As more and more choices are made based on a particular viewpoint, the further separated from the past you can move. This seemed to become really obvious when I visited America. I found everything as I left it, but I suddenly realized I didn't feel the same. After going down this path, and allowing it to take me somewhere new geographically, I unknowingly broke with the past. I wasn't expecting this to be so obvious to me, or to come with such a rush of emotion. While I didn't realize it in Israel, where I seemed to just be continuing naturally and identified with most of the people around me, I saw how much I had changed when I came to visit. Topics of conversation, ways of looking at things, news, interest...nothing seemed to be the same anymore. The visit showed me just how real the differences are, and how I am completely in a new place, physically and mentally.
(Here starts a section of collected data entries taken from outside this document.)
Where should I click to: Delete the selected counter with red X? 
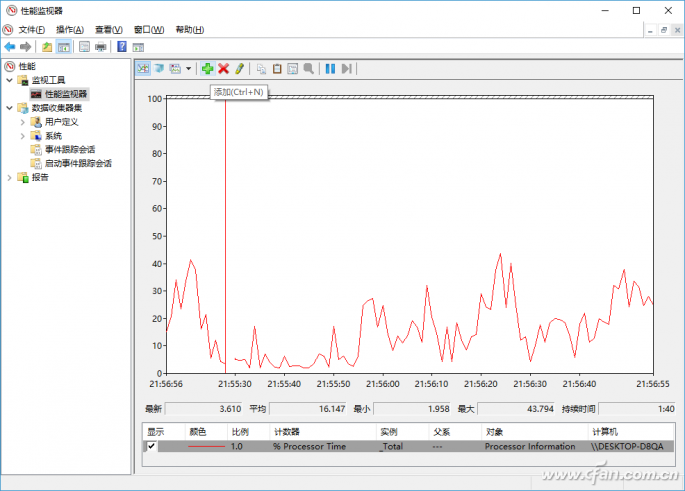click(x=223, y=68)
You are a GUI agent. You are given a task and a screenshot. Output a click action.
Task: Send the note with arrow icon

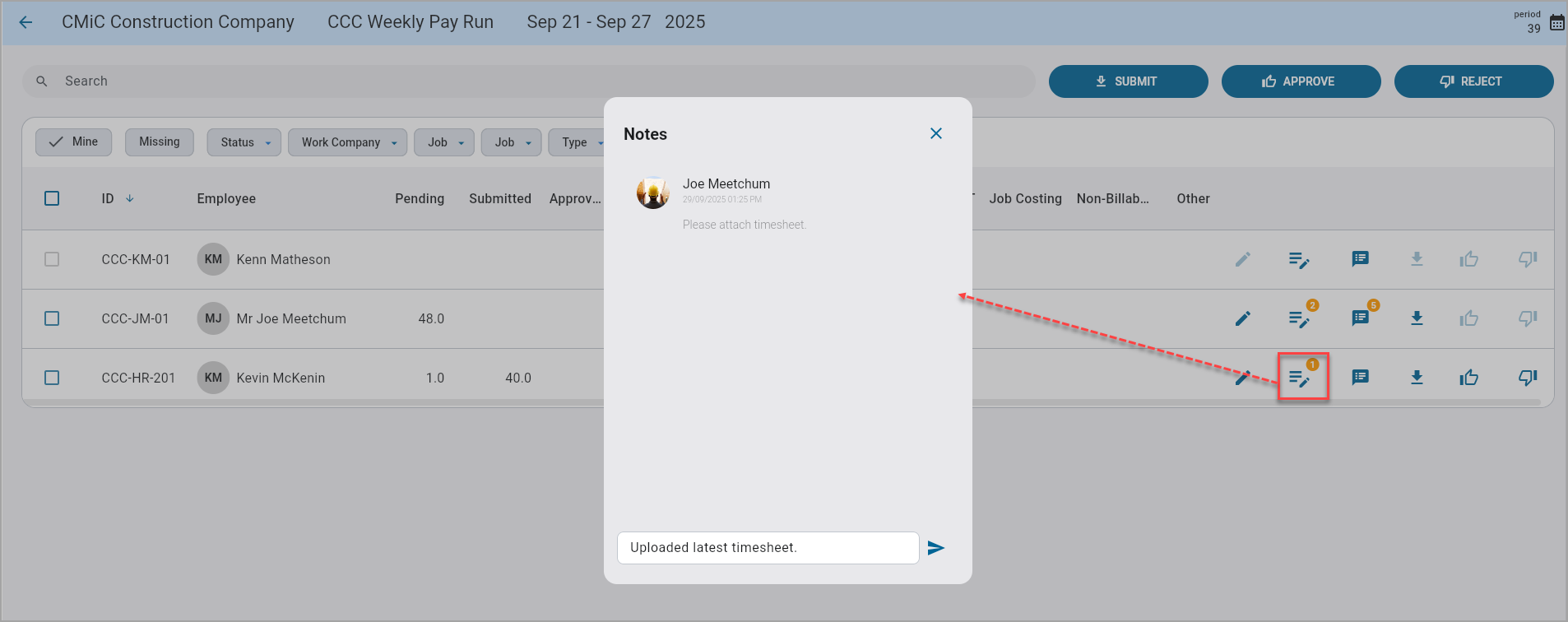936,548
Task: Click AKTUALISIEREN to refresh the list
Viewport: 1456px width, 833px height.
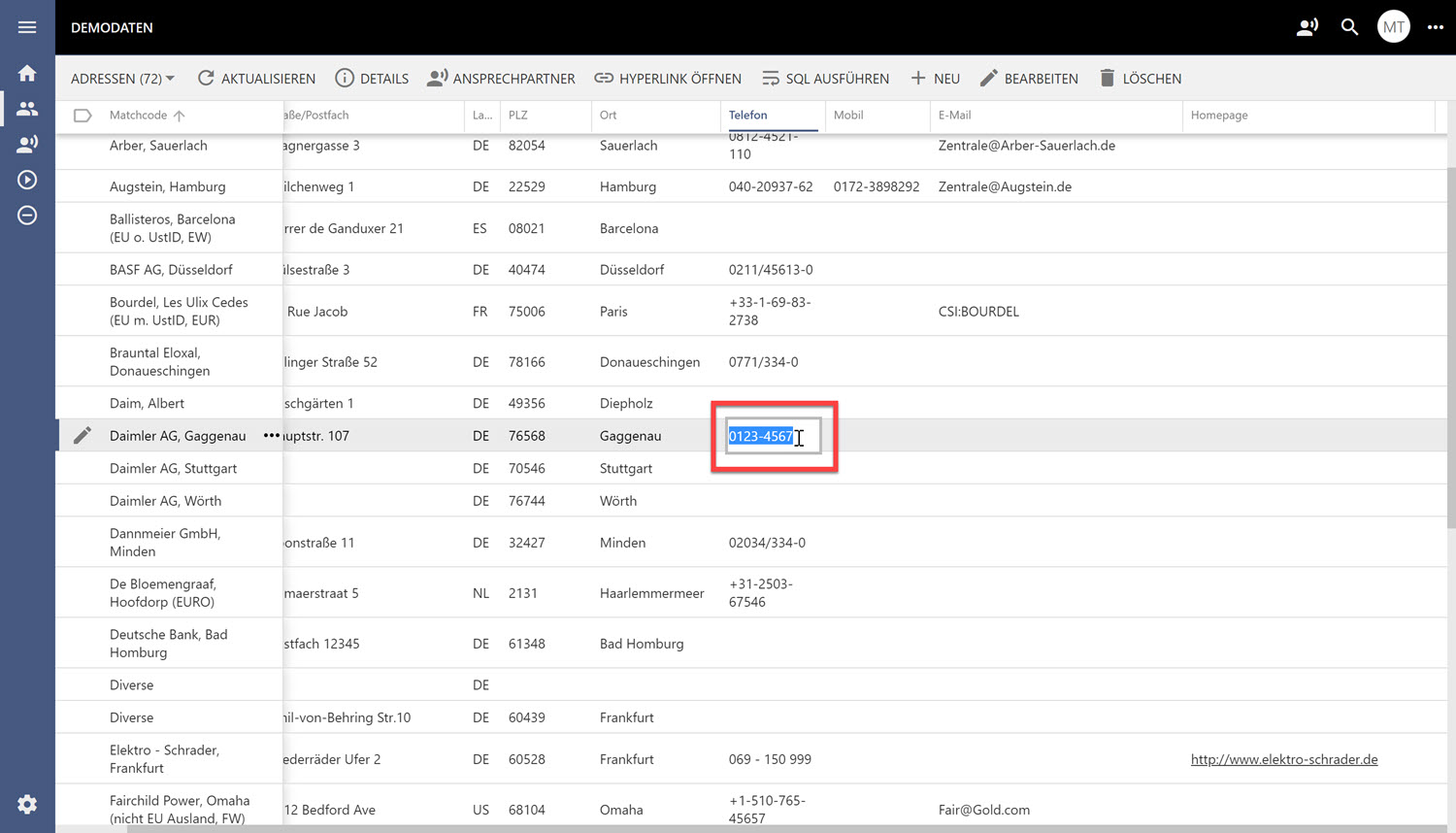Action: [256, 79]
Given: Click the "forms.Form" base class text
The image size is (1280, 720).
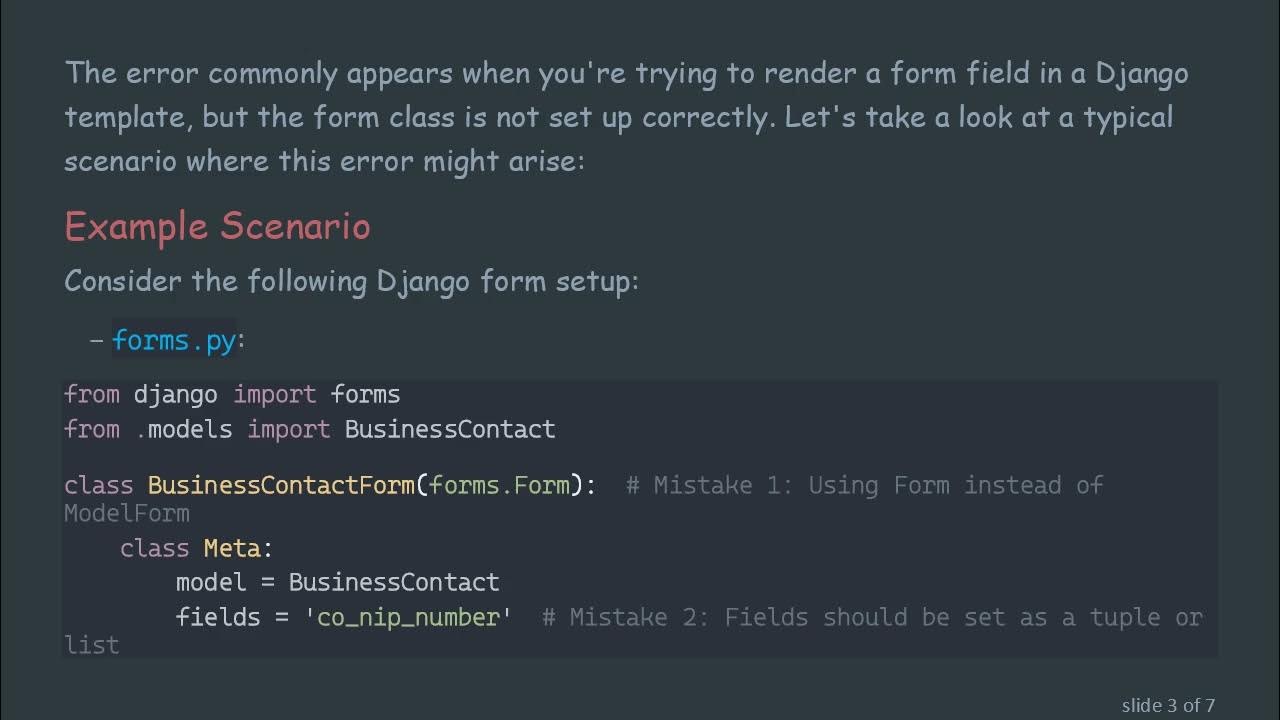Looking at the screenshot, I should pos(500,485).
Now that I'm going back, I wonder how different things will be the nex time I visit...

Tuesday, March 24, 2009

Cow Juice in a Sack

As I previously wrote that I would try to update on the things that I find different about Israel, I have been meaning to make a new post for it for the last week or so. I was standing at a street corner waiting for the light to change (okay, so I was really waiting for a long enough break in traffic to dart across, light change or not) and an American girl next to me was talking to her friend about her blog about Israel. She said that each post she tries to give an interesting or random fact about Israel at the end. Maybe I will do that, but until then....

1. In Israel, NO ONE wants to give change. If something costs 5 shekels, you better have 5 shekels on you. One day, while it was raining, I decided that I absolutely MUST go out an purchase an adapter for the outlet. I went first to a small shop near my apartment. As they were closed, I decided to walk just a little further to another similiar place. Again, closed. I decided to try one more shop, and it happened to be open. Already annoyed because I was wet, I tried my best to describe what I was needing without knowing the actual word for it in Hebrew. Seeing that this wasn't going well, I happened to see the adapter under the counter and pointed. He took them out and handed me one, marked 4 shekels. I handed him a 20, and he asked if I hd anything smaller. Honestly not having anything else, I told him that I didn't. He began searching high and low looking for change, he took out his own wallet, asked other customers...finally, I got so tired of waiting, watching the rain outside get worse, that I took a second adapter just so he could make change. Knowing Israelis, I doubt that it was such a big deal for him to make change, but so it goes.

2. Israelis express themselves much differently. My roommate went to the shuk (Middle Eastern, open-air market that sells everything from lettuce to underwear) to buy Crocs. Clearly not REAL Crocs, but he needed something to wear around the apartment. When he walked into the "store", he asked the man if the had Crocs. Saying that they did, the store attendant asked, "Which?" to which my roommate replied, "Black". The Israeli got a strange look on his face, and barked back, "Which SIZE?" Israelis simply aren't soft people. A famous joke goes, "An American, a Russian, a Chinese persion, and an Israeli were asked for their opinions on the meat shortage. The American replied, 'What is a shortage?', the Russian replied, 'What is meat?', the Chinese person replied, 'What is an opinion?', and the Israeli replied, 'What is 'excuse me'?'" Too true...

3. In Israel, milk comes in a bag. Yes, a bag. When you buy it, you put it in some plastic container and slice a corner off so that you can pour it. This still makes me cringe when I see it.